Kleine Sitzende in Schwarz was painted in 1935 when Schlemmer returned to painting following a period of personal turmoil. Ousted from his teaching position in Berlin by the Nazi regime in August 1933, and with his first major retrospective scheduled for Stuttgart cancelled and his Essen Folkwang wall paintings removed from show, Schlemmer and his young family undertook a series of travels before settling at rural Eichberg to the south of Baden in April 1934. Here Schlemmer busied himslf with paintings on a small scale - pictures of a type that were readily portable and could be easily hidden.

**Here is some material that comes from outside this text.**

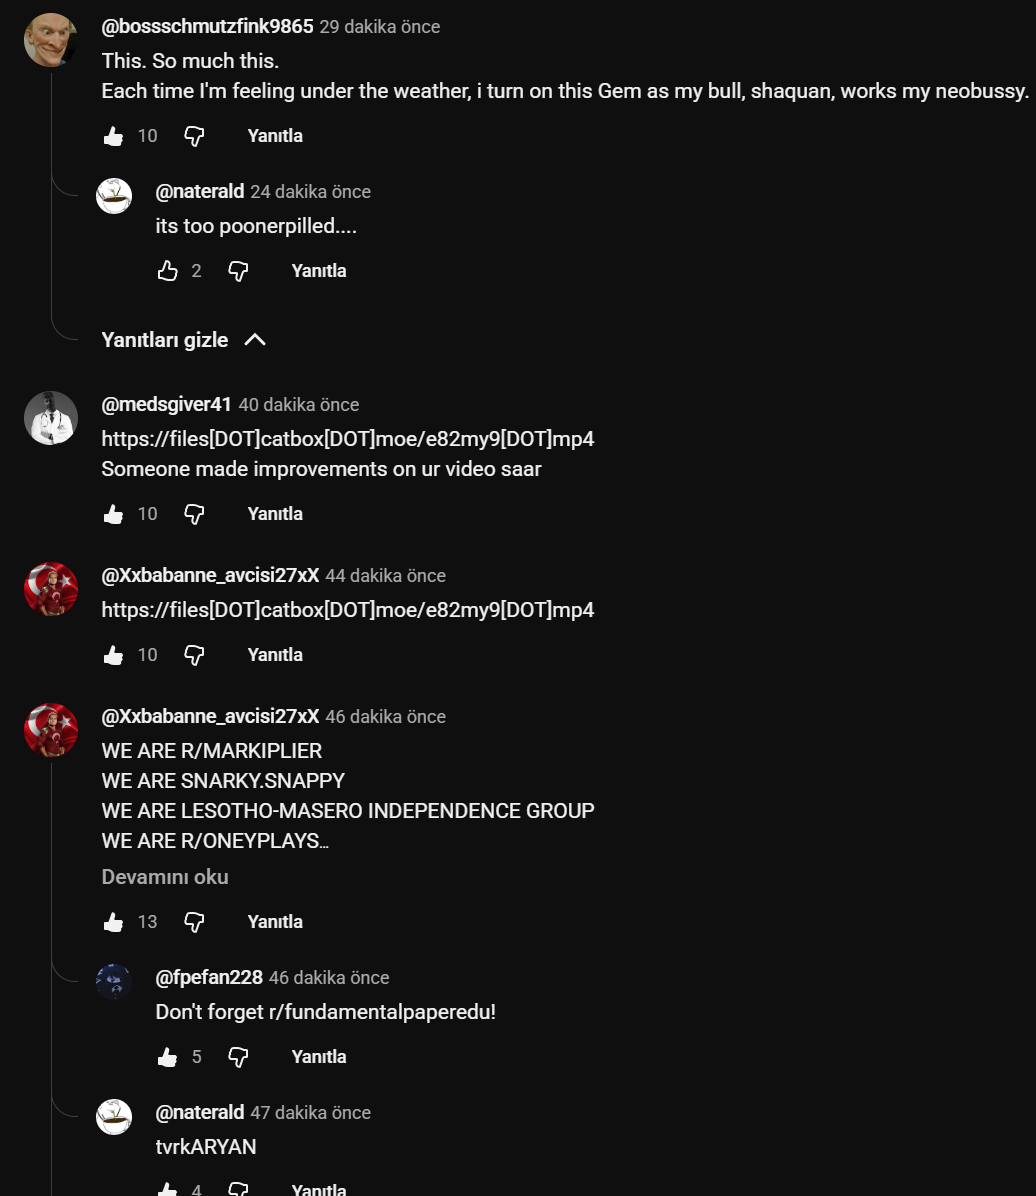Reply to @fpefan228 via Yanıtla
Viewport: 1036px width, 1196px height.
tap(319, 1057)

As is evinced by the present work, the human form always remained at the centre of Schlemmer's art. The teaching notes that he prepared for his Bauhaus pupils present an engaging prospectus of Schlemmer's idiosyncratic view of figure painting. His classes, offered in the late 1920s under the succinct rubric of 'Subject of instruction: man', sought to teach Schlemmer's tripartite conception of the representation of the human body - namely the formal, the biological and the philosophical.

'The part on figural representation', wrote Schlemmer, 'deals with the norms and systems of line, plane and solidity or plasticity: standard measurements, theories of proportion, Dürer's measurement and the Golden Section. These lead on to the laws of movement, the mechanics and kinetics of the body, both within itself and in space, both in natural space and in civilised space (building). Much weight is naturally given to the latter theme: the relationship of man to his habitation and its furnishing, to domestic appliances' (quoted in H. Kuchling (ed.), Oskar Schlemmer - Man, teaching notes from the Bauhaus, Cambridge, 1971, pp. 25-26).